Baca juga: Pezeshkian: Persatuan di Antara Umat Muslim Penting untuk Melawan Ancaman Ekstremis
Juru bicara kementerian Esmaeil Baghaei menyampaikan pernyataan tersebut pada hari Jumat, sehari setelah Kantor Media Pemerintah Gaza mengatakan lebih dari 300 warga Palestina telah dibunuh oleh pasukan Israel dalam 48 jam terakhir.

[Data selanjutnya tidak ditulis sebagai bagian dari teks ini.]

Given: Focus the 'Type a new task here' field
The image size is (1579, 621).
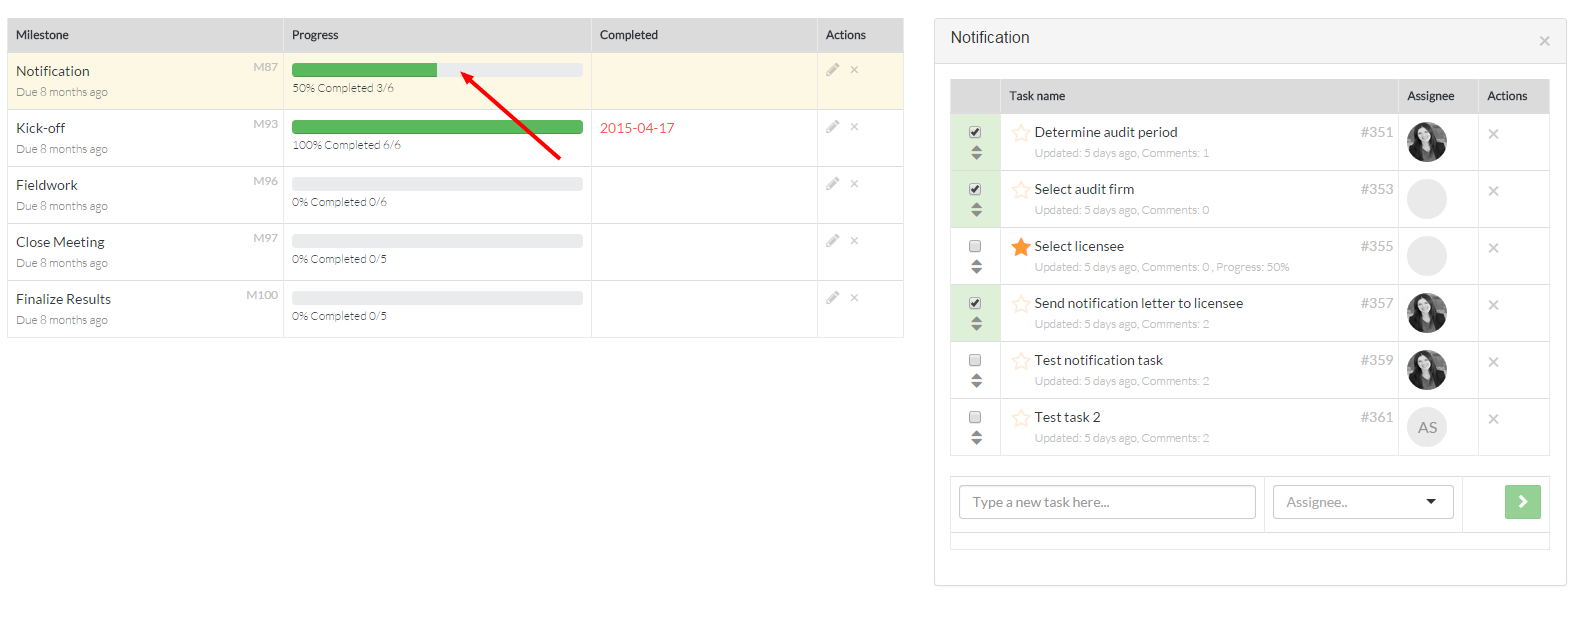Looking at the screenshot, I should click(1106, 502).
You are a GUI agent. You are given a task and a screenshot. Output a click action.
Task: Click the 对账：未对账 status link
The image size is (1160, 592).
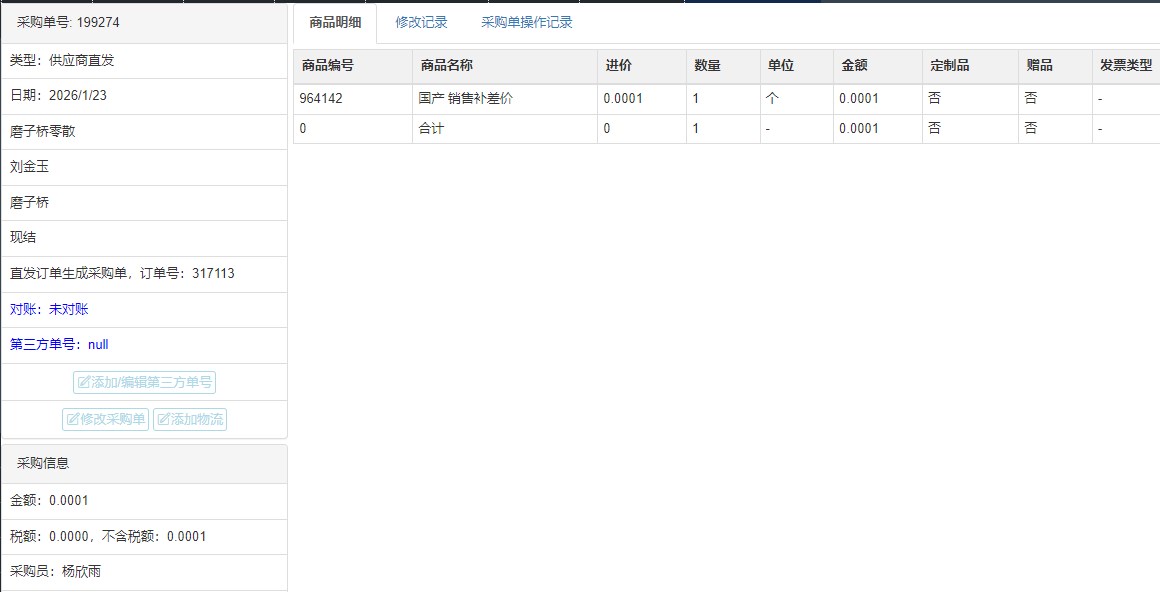coord(49,309)
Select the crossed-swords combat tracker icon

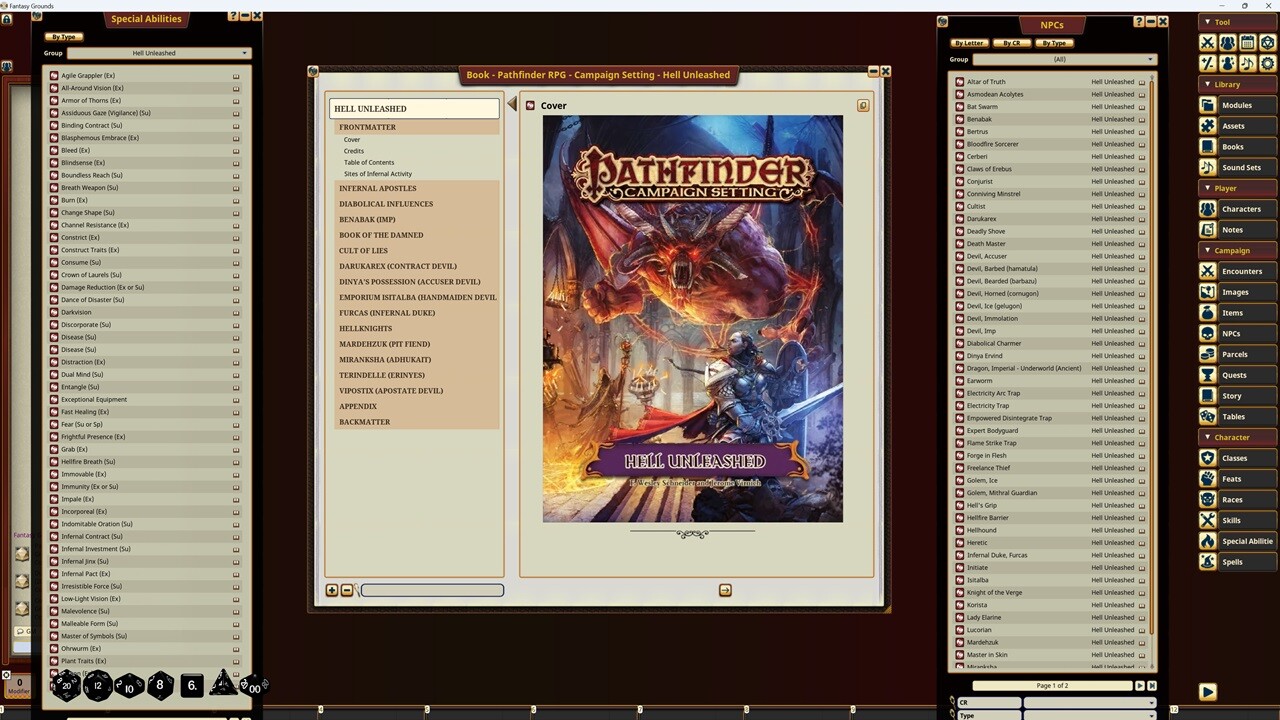1207,42
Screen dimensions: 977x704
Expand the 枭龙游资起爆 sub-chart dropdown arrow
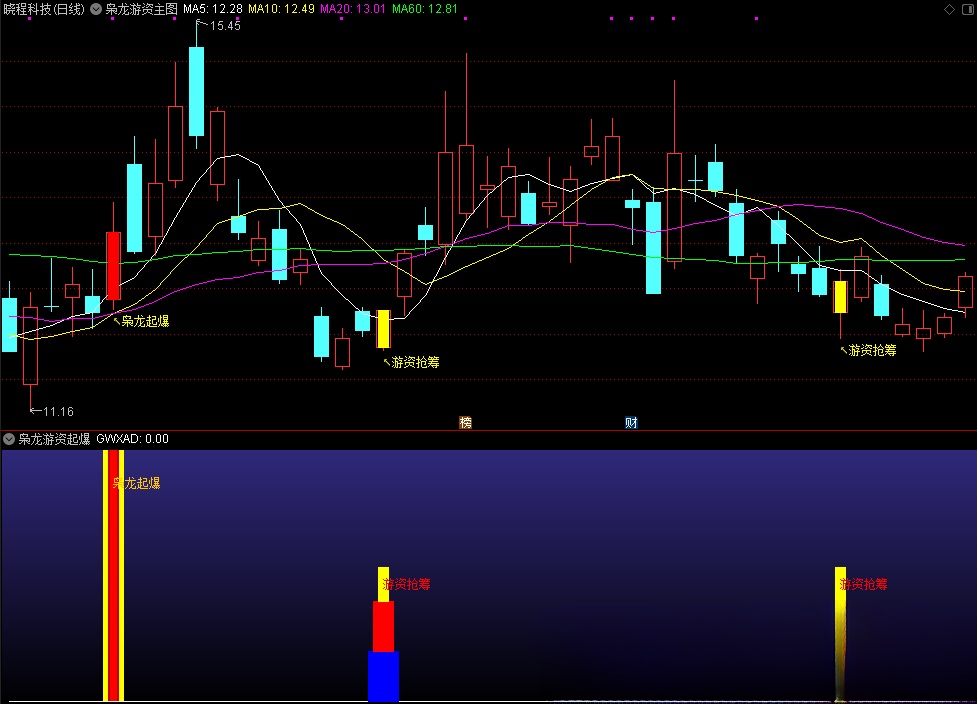pos(9,438)
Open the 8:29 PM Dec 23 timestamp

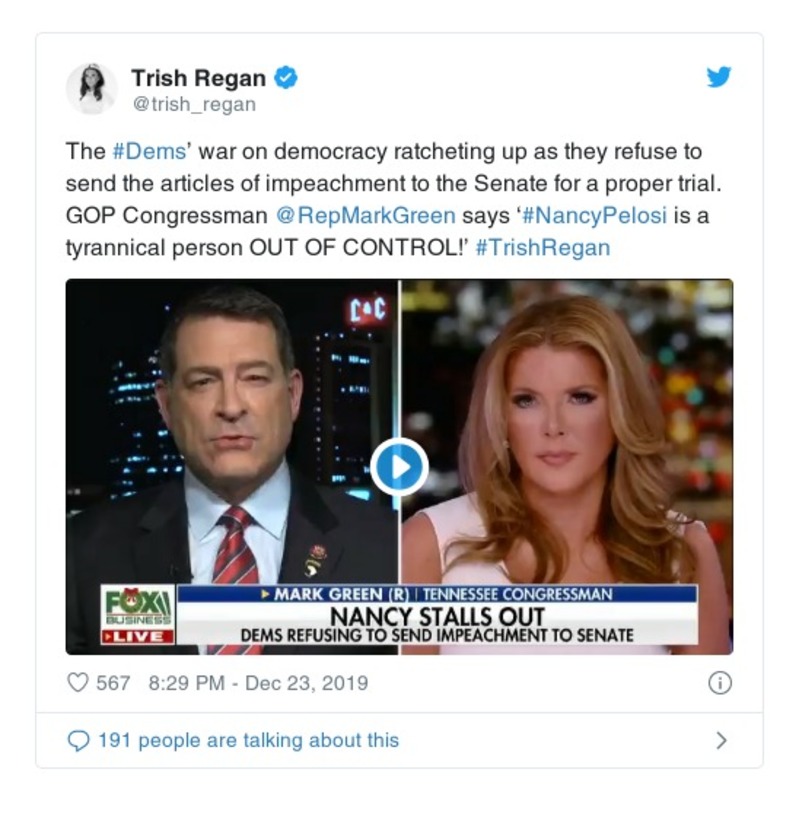(259, 683)
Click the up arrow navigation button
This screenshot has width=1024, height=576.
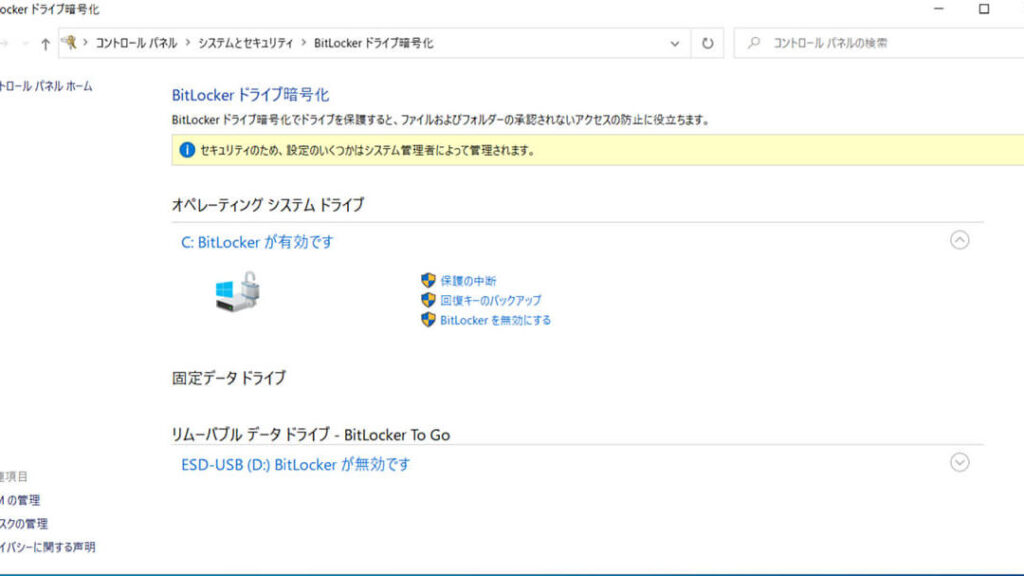point(45,44)
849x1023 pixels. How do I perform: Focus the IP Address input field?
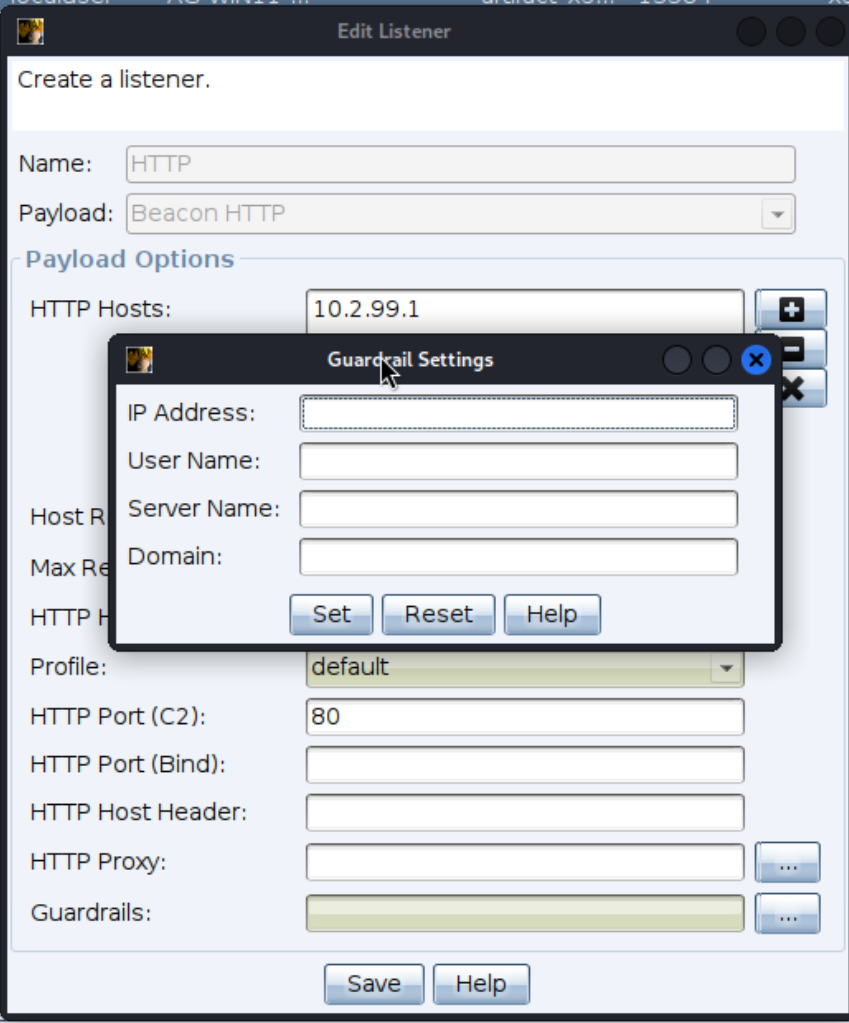[x=518, y=413]
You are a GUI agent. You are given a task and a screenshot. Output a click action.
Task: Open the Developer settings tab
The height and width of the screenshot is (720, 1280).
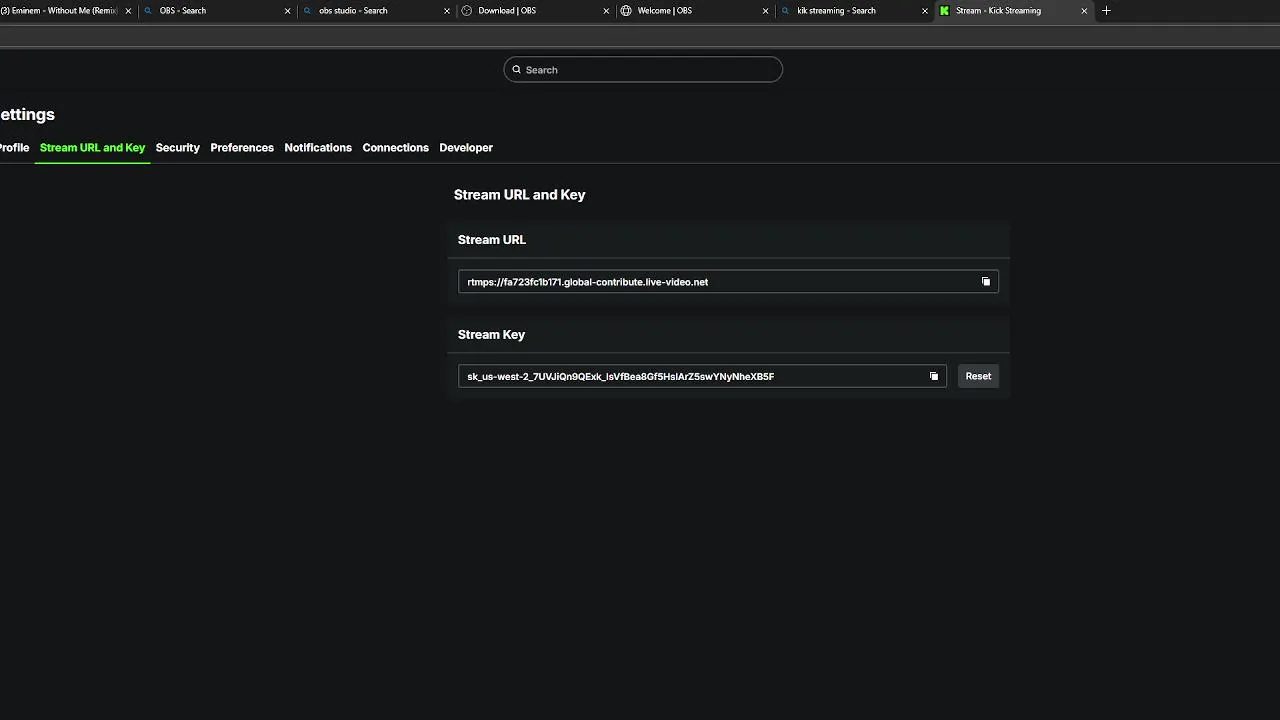(466, 148)
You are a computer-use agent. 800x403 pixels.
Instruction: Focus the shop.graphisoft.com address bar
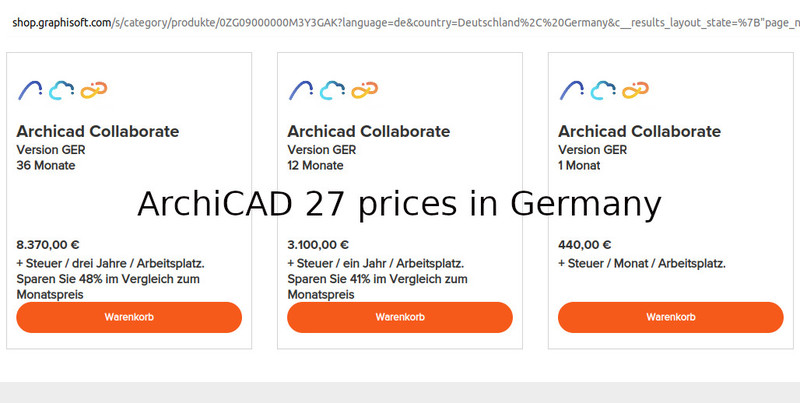coord(400,21)
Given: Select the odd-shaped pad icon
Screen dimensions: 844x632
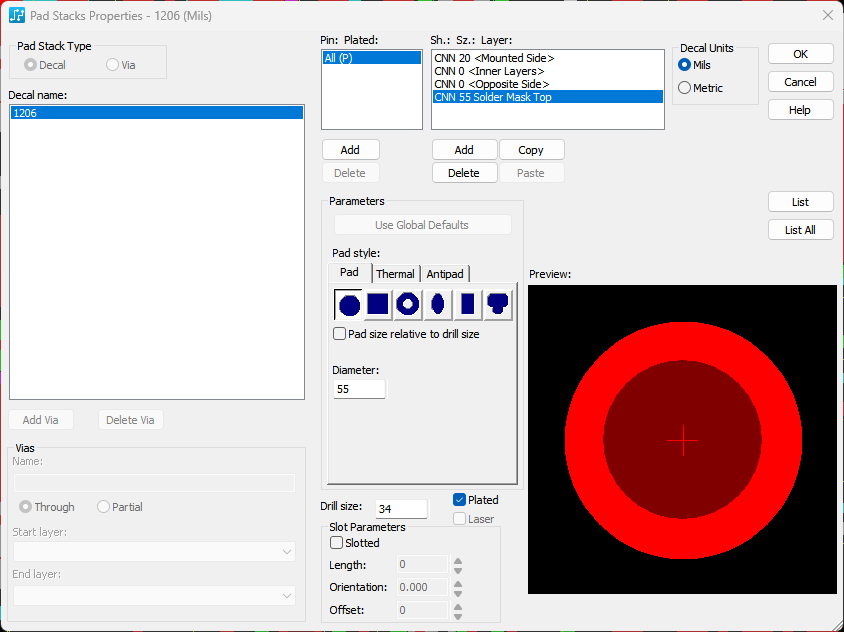Looking at the screenshot, I should pyautogui.click(x=498, y=305).
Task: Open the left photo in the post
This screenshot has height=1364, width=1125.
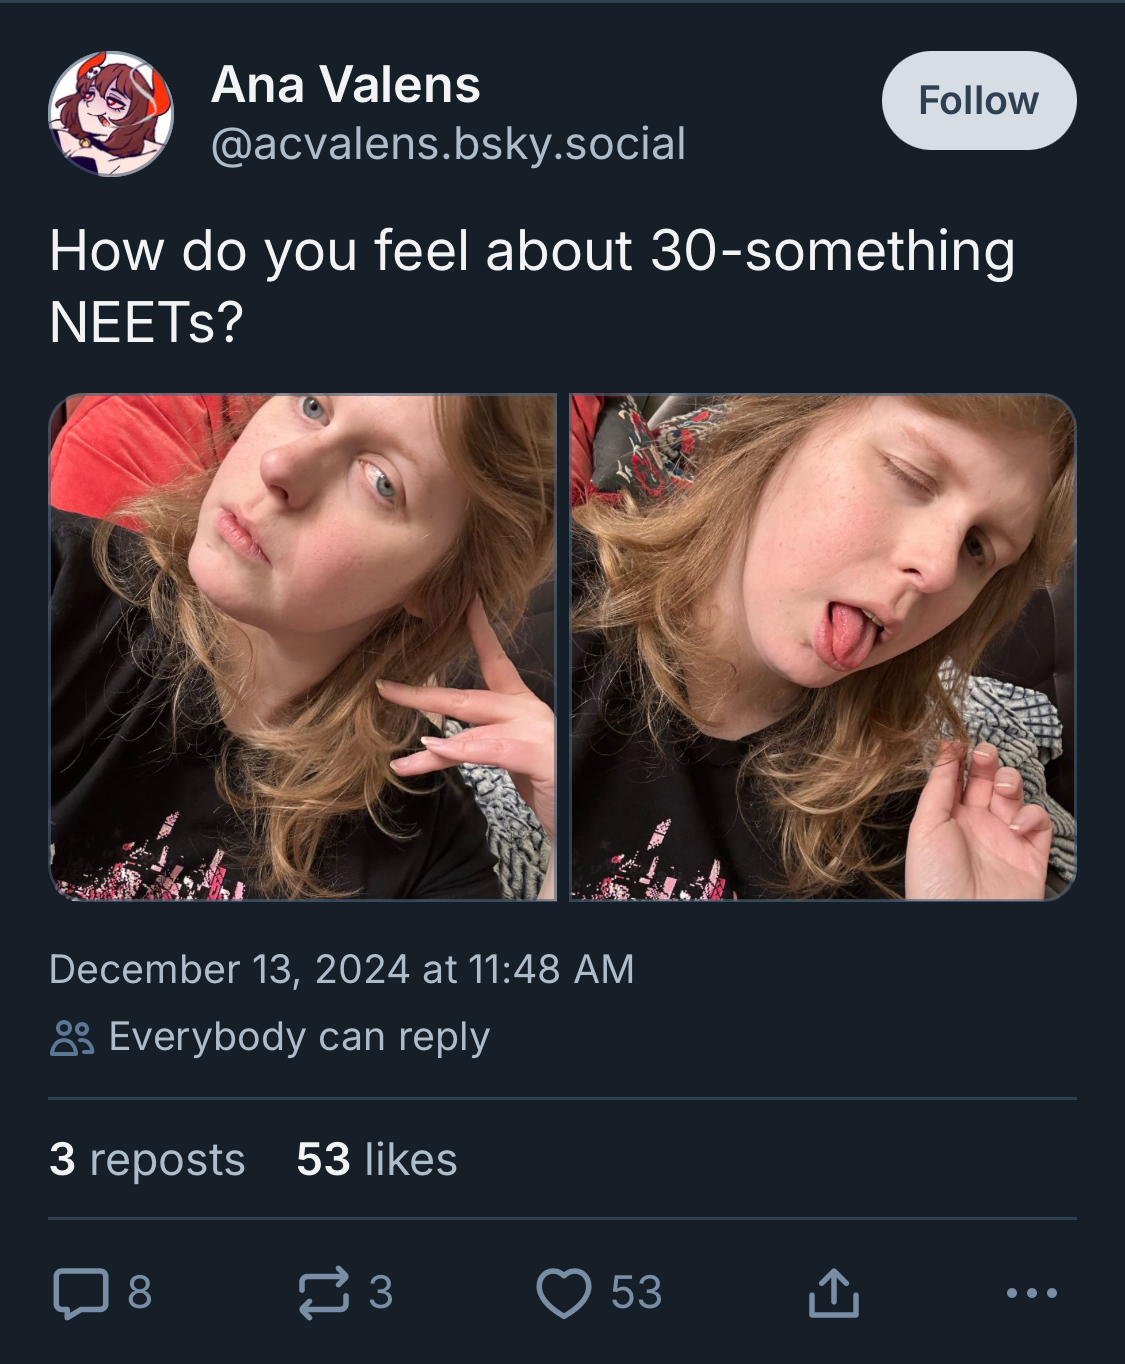Action: (x=303, y=647)
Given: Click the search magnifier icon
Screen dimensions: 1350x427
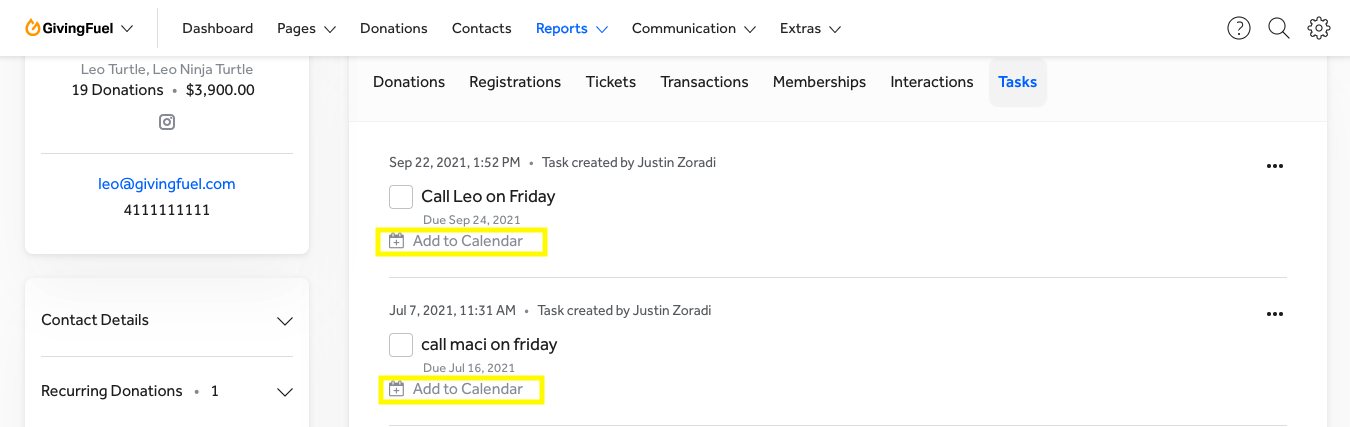Looking at the screenshot, I should [1279, 28].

Baghaei mengecam pembunuhan brutal terhadap ratusan warga Palestina yang tak berdaya di Jalur Gaza dalam seminggu terakhir, dengan mengatakan serangan Israel terhadap daerah permukiman, kamp pengungsi, tempat penampungan, dan lokasi distribusi bantuan adalah “kejahatan perang yang belum pernah terjadi sebelumnya.”
Ia juga merujuk pada serangan sistematis oleh rezim Zionis terhadap tempat penampungan bagi warga Palestina yang mengungsi seperti sekolah Mustafa Hafez di Kota Gaza.
Amerika Serikat, Jerman, dan pendukung entitas pendudukan lainnya berada di balik kelanjutan genosida dan kejahatan terhadap kemanusiaan di Jalur Gaza, tambahnya.
Israel melancarkan serangan brutalnya di Gaza pada 7 Oktober 2023, setelah kelompok perlawanan Hamas Palestina melakukan operasi bersejarahnya terhadap entitas pendudukan sebagai balasan atas kekejaman rezim yang semakin intensif terhadap rakyat Palestina.
Rezim Tel Aviv sejauh ini gagal mencapai tujuan yang dideklarasikannya untuk melenyapkan Hamas dan membebaskan tawanan di Gaza, meskipun telah menewaskan 57.130 warga Palestina, sebagian besar wanita dan anak-anak, dan melukai 135.173 lainnya.
Pada hari Rabu, ke-15 menteri Israel dari partai sayap kanan Likud mendesak perdana menteri Benjamin Netanyahu untuk mencaplok Tepi Barat yang diduduki sebelum akhir sesi musim panas parlemen pada tanggal 27 Juli, dengan mengutip dukungan dari Presiden AS Donald Trump.
Baghaei mengatakan seruan aneksasi tersebut merupakan tanda berbahaya dari ekspansionisme Israel, menyerukan tindakan “mendesak dan serius” oleh masyarakat internasional dan negara-negara Islam untuk mendukung rakyat Palestina dan menghadapi skema kolonial yang bertujuan untuk melenyapkan Palestina sebagai sebuah negara dan identitas historis dan mengakar kuat.
Sementara itu, juru bicara tersebut memuji Francesca Albanese, pelapor khusus PBB untuk hak asasi manusia di wilayah Palestina yang diduduki, karena melakukan upaya terus-menerus untuk mengungkap kejahatan Israel yang kejam dan membela hak-hak warga Palestina yang tertindas.
Ia lebih lanjut mengutuk tekanan yang meningkat dari Amerika Serikat dan pendukung rezim Zionis lainnya untuk membungkam pelapor PBB.
Dalam pidatonya di Dewan Hak Asasi Manusia di Jenewa pada hari Kamis, Albanese meminta negara-negara untuk memutus semua hubungan perdagangan dan keuangan dengan Israel dan menarik dukungan mereka untuk “ekonomi genosida”. Ia juga menyampaikan laporan terbarunya, yang menyebutkan puluhan perusahaan yang terlibat dalam kejahatan Israel terhadap warga Palestina.
AS telah beberapa kali meminta PBB untuk menyingkirkan Albanese atas tuduhan “antisemitisme”.